Torus fractures are compression failures of the bone and are the most common fractures in children. [1] It is a common occurrence following a fall, as the wrist absorbs most of the impact and compresses the bony cortex on one side and remains intact on the other, creating a bulging effect. [2] For this reason, it is often referred to as an 'incomplete fracture' as the break is only on the one side. The compressive force is provided by the trabeculae and is longitudinal to the axis of the long bone [3]. The word "torus" originates from the Latin word "protuberance." [4]
Torus fractures are low risk and may cause acute pain.
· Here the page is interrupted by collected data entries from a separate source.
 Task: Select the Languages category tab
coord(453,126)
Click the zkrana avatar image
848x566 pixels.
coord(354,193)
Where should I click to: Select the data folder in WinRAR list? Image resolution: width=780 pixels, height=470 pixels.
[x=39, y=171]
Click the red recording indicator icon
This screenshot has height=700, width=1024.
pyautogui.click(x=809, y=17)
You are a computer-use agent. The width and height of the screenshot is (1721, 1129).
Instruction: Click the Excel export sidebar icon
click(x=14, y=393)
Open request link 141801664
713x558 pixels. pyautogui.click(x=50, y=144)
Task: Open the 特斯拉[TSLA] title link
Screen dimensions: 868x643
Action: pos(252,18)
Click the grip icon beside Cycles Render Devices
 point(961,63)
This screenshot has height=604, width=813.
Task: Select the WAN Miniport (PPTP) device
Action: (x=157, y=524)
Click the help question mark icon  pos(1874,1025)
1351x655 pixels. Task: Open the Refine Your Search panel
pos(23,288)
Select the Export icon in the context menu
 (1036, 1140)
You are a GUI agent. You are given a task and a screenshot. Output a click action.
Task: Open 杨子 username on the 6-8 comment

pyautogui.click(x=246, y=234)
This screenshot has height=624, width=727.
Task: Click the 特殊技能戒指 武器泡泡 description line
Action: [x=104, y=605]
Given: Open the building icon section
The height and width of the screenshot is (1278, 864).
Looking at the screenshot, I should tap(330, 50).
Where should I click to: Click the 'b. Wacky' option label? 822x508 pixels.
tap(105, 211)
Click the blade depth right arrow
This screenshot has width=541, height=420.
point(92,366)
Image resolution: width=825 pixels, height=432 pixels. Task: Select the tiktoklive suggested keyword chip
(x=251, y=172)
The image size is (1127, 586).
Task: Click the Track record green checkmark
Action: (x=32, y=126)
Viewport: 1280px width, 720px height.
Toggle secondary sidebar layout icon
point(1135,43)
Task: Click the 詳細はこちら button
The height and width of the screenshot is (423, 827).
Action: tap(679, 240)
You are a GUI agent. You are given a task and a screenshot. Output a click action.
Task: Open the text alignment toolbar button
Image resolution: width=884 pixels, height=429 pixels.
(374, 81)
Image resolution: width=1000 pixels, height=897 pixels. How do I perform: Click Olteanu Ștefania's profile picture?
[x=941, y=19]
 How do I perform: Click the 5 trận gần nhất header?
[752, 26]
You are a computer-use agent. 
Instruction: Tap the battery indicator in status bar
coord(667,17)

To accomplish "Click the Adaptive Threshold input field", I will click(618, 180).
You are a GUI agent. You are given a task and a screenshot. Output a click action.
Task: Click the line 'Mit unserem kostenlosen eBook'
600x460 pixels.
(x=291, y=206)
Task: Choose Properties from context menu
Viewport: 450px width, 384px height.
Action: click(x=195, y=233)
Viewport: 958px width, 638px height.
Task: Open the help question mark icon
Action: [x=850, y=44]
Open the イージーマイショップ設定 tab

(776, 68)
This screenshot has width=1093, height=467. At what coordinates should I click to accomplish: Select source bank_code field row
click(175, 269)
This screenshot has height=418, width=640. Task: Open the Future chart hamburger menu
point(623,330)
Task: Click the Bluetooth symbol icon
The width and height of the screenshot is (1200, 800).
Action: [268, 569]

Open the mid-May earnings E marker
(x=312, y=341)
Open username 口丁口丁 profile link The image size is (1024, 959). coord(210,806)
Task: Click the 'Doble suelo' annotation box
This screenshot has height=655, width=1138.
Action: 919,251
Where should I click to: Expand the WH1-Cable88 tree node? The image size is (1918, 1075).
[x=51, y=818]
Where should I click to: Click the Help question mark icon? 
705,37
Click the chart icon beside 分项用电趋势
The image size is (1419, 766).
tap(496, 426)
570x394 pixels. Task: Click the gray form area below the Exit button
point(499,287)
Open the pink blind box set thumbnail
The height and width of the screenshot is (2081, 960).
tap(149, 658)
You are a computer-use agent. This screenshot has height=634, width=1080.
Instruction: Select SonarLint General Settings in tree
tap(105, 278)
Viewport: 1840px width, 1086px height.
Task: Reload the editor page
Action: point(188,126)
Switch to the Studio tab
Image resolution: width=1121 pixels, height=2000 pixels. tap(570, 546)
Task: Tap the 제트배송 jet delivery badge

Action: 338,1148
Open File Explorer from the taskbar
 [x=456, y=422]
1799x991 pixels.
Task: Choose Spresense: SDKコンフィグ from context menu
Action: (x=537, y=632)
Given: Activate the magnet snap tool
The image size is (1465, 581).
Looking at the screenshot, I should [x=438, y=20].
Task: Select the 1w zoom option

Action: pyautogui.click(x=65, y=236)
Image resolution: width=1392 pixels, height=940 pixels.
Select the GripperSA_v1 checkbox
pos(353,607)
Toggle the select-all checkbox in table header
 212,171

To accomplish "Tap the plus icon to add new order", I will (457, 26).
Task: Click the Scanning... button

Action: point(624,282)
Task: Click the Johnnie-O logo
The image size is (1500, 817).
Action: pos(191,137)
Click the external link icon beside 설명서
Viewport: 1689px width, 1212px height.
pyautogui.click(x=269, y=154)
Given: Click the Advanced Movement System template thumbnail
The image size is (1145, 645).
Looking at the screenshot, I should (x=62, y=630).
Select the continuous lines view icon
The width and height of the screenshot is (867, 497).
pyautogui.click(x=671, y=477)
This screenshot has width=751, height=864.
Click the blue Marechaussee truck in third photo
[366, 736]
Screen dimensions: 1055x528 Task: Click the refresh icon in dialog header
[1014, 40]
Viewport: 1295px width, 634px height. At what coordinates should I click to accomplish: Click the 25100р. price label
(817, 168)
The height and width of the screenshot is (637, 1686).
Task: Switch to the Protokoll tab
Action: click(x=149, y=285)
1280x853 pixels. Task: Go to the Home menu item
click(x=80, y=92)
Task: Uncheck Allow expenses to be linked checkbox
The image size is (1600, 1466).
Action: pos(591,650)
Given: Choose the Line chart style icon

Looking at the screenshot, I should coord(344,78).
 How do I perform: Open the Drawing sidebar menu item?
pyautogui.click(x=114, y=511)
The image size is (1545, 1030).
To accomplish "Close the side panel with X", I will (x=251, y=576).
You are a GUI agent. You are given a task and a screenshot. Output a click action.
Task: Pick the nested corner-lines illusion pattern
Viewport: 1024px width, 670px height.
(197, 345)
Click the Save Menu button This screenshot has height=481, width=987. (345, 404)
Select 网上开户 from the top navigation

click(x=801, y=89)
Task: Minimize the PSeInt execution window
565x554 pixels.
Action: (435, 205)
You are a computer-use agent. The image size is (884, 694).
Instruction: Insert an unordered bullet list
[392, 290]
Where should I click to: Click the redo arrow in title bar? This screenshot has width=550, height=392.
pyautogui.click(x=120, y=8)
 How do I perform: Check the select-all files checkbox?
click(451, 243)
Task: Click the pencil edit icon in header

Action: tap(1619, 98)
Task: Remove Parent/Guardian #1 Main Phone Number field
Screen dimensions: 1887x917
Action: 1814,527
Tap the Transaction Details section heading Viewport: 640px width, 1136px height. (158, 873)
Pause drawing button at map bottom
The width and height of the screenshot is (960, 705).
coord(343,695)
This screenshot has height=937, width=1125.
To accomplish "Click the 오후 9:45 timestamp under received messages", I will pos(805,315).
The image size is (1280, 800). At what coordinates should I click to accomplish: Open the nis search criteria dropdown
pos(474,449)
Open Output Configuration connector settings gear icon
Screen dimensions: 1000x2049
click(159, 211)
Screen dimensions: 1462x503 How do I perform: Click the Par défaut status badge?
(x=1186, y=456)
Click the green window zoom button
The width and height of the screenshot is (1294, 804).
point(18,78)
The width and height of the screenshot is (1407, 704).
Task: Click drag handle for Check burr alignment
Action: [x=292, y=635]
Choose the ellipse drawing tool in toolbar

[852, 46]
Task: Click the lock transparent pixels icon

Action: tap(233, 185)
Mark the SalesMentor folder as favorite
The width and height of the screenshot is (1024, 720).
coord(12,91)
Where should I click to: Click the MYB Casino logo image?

As the bone buckles (or crushes), instead of breaking, they are a stable injury as there is no displacement of the bone. [5] This mechanism is analogous to the crumple zones in cars. As with other fractures, the site of fracture may be tender to touch and cause a sharp pain if pressure is exerted on the injured area.
Physical activities or sports such as bike riding or climbing increase the associated risk for buckle fractures in the potential event of a collision or fall. As aforementioned, the most common buckle fracture is of the distal radius in the forearm, which typically originates from a Fall Onto an Outstretched Hand ( FOOSH) [6]. Such orthopaedic injuries are distinctive in children as their bones are softer and in a dynamic state of bone growth and development, with a higher collagen to bone ratio so incomplete fractures such as the buckle fracture are a more common occurrence. [7]
Buckle fracturs can be identified by performing a radiograph. The diagnosis of a torus fracture is made from both anterior/posterior and lateral projections. The typical features include:
There is no established 'standard' treatment for buckle fractures but methods vary from soft bandages to removable splints to stricter immobilisation methods such as casting for 2-4 weeks, with regular follow-ups until fracture union [9], though there is growing evidence that plaster casts are unnecessary [10]. The need for follow-up is similarly uncertain, with around 50% of hospitals in the UK routinely planning no follow-up after this diagnosis in the ED (Emergency Department). [11] A national guideline from the UK National Institute for Clinical Excellence (NICE) identified that all treatments appeared safe and recommended either a removable splint or a bandage, without the need for a follow-up. In fact, the NICE guideline questioned whether any treatment was necessary at all for these fractures. [12] Studies have shown that, with removable methods at home, without the necessity of a follow-up appointment, parental satisfaction of nearly 100% is achieved. [13]
Given the ongoing variation in treatment, in terms of type of immobilisation, and necessity for follow-up, the National Institute for Health Research in the UK [14] have funded a randomised controlled trial, to definitively address this uncertainty. The trial, led by the University of Oxford, is called the FORCE study [15] and is a large pragmatic trial underway at 23 ED's, throughout the UK. [16] The trial is expected to report in Summer 2021.